Jan 12, 2008, 10:54:43 AM1/12/08

to

I have a talking puppet whose mouth moves to SAPI5 voices.

What I'd like to do now is hook it up to a microphone.

Does anyone know how to extract visemes from a live audio input?

Thanks!

sergio

shineling

unread,

Jan 13, 2008, 5:38:44 AM1/13/08

to

Nobody knows how to do this?

Steve Meyer [MSFT]

unread,

Jan 17, 2008, 11:57:54 PM1/17/08

to

Sorry, Sergio, but viseme events are only created during speech synthesis
not speech recognition.

-- Steve Meyer

This posting is provided "AS IS" with no warranties, and confers no rights.
Please do not send e-mail directly to this alias. This alias is for
newsgroup purposes only.

"shineling" <ser...@karigirl.com> wrote in message
news:482a1cc5-526b-4119...@1g2000hsl.googlegroups.com...

shineling

unread,

Jan 18, 2008, 5:00:05 AM1/18/08

to

I have a program - no code - that will take a .wav file and extract
visemes... how was that done and can that shed some light on my
situation?

Thanks.

shineling

unread,

Jan 18, 2008, 5:11:26 AM1/18/08

to

Correction... the program I have extracts phonemes... either of them
will do.
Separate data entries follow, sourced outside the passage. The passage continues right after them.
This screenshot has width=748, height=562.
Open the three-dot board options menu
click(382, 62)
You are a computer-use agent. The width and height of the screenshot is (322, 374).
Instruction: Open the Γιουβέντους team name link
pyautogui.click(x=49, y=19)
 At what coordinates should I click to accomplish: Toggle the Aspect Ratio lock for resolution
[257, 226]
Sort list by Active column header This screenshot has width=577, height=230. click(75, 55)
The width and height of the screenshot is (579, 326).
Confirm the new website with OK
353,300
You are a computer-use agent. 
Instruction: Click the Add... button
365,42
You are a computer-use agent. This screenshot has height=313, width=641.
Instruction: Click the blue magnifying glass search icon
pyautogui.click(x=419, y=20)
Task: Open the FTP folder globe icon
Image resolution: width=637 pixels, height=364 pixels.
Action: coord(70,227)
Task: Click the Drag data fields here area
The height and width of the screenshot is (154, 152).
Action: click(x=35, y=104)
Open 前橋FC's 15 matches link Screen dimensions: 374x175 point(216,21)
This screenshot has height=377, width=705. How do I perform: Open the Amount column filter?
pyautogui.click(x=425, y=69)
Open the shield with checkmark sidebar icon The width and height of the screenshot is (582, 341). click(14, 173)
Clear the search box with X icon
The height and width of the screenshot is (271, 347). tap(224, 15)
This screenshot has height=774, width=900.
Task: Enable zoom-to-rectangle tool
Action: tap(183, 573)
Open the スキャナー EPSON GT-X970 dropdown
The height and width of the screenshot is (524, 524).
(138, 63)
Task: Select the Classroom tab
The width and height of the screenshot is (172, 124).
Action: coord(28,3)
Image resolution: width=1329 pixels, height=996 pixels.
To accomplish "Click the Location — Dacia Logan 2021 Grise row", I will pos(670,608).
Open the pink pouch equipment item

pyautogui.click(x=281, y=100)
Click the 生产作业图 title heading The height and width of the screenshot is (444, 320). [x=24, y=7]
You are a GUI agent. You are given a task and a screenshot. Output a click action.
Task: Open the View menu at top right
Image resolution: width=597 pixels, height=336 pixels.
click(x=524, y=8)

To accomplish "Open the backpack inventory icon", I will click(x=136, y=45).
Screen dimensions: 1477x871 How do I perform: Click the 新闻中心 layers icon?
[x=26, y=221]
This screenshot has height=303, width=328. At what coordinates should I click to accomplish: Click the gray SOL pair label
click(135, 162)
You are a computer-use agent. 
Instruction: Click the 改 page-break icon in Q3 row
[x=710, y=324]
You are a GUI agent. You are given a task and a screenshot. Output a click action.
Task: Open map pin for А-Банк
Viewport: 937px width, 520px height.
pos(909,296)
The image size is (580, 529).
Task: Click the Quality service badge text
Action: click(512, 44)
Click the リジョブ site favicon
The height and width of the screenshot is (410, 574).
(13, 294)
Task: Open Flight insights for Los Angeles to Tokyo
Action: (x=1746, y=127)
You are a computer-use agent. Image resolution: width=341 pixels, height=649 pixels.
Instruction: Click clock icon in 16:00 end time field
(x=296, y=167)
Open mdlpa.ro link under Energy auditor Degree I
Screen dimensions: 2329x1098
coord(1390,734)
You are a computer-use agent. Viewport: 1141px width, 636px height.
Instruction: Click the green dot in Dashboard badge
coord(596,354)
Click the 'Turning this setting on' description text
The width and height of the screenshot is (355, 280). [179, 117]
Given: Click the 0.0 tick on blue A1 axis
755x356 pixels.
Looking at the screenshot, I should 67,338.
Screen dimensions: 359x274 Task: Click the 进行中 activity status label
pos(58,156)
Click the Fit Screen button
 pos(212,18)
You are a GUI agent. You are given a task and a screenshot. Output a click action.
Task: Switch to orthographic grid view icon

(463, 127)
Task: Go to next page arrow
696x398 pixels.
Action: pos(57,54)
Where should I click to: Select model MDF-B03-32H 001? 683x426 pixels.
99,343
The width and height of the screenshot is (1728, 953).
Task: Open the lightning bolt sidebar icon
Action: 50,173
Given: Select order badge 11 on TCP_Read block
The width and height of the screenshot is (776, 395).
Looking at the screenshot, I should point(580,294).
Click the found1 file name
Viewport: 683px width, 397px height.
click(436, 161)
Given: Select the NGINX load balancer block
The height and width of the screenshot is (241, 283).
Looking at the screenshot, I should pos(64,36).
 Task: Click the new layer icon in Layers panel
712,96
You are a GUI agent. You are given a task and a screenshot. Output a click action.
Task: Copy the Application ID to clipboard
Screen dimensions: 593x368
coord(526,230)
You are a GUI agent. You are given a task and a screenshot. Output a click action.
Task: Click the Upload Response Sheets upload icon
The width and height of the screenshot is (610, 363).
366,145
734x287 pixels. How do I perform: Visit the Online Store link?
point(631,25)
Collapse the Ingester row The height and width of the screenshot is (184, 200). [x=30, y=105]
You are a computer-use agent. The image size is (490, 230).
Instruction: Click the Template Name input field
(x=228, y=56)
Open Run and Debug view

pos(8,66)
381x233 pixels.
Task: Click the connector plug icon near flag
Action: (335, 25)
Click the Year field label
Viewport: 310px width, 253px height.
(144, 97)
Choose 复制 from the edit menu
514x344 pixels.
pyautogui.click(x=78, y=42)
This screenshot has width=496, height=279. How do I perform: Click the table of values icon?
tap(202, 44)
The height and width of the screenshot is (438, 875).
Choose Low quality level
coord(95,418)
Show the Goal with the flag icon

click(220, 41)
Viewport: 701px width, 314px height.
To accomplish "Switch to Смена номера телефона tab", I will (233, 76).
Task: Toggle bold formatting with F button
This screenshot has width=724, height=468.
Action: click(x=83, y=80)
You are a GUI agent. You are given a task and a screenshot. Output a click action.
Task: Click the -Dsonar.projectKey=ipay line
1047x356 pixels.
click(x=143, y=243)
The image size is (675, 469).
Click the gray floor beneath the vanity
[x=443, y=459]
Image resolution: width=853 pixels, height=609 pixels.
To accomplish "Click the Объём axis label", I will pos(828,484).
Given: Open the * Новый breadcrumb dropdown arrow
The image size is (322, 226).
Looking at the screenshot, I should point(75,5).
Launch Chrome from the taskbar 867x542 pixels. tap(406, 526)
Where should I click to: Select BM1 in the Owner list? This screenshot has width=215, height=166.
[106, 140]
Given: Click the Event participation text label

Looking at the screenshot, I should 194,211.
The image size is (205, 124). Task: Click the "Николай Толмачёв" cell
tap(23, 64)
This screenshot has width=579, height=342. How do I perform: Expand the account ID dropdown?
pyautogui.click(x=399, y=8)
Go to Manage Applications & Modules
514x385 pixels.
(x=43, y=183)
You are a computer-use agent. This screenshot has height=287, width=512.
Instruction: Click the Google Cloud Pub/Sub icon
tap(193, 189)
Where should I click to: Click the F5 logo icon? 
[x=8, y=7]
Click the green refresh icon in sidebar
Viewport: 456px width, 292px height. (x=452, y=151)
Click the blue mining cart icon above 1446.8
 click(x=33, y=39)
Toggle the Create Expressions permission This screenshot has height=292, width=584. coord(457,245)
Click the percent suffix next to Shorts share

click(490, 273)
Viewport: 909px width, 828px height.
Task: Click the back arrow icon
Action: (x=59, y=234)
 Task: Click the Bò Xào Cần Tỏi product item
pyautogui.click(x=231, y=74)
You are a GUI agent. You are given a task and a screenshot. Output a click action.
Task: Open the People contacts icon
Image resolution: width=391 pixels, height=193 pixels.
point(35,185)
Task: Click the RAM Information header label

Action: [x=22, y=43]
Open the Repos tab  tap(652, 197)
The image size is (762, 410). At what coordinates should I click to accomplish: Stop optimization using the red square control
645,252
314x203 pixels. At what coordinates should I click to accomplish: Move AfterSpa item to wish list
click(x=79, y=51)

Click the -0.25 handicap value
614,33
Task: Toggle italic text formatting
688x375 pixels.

I just need to extract mouth positions from a spoken audio.

http://www.ccir.ed.ac.uk/~jad/phonemes.html

So it is possible... and it does work. Uses SAPI voice recognition.

If I find a solution I will post it.

Steve Meyer [MSFT]

unread,

Jan 18, 2008, 11:03:53 AM1/18/08

to

Hi Sergio,

Maybe I misunderstood what you want to do. Yes, it is possible to get the
pronunciations for recognized speech and it is possible to convert from
phonemes to visemes, which is what James's tool does. But you can't do it
in real time because the recognition of the live audio needs to complete
before you can convert it to visemes.

If processing the audio beforehand and playing back the visemes later meets
your needs, the it sounds like phonemes.exe should give you what you want
(though the link to the executable isn't working for me). If you'd like to
write your own program for this, let me know and I can provide some details
that should help you out. And if this is the case, let me know what
language you'd be working in.

-- Steve Meyer

This posting is provided "AS IS" with no warranties, and confers no rights.
Please do not send e-mail directly to this alias. This alias is for
newsgroup purposes only.

"shineling" <ser...@karigirl.com> wrote in message

news:cb464576-1231-49e9...@e25g2000prg.googlegroups.com...

jfch...@gmail.com

unread,

Sep 10, 2012, 4:48:39 PM9/10/12

to

If ever you get the live viseme recognition working, you could build a gold mine from a new "ToonTalk" phone application for mobile devices. In a televatar application, users could specify which 2D or 3D character they want to appear as when speaking on a mobile device. There would be a website which people can upload or download 2D and/or 3D televatars. Each televatar has an image of the avatar for each viseme, recognizing live which viseme each user is pronunciating. The conversation video, which should be able to save to a video file, would cut live between the televatars based upon which one is currently speaking. Also each televatar user can specify their own background image (eiather custom or from the televatar website). If done correcly, each phone conversation can be converted live into a television cartoon or 3D animation. Good Luck!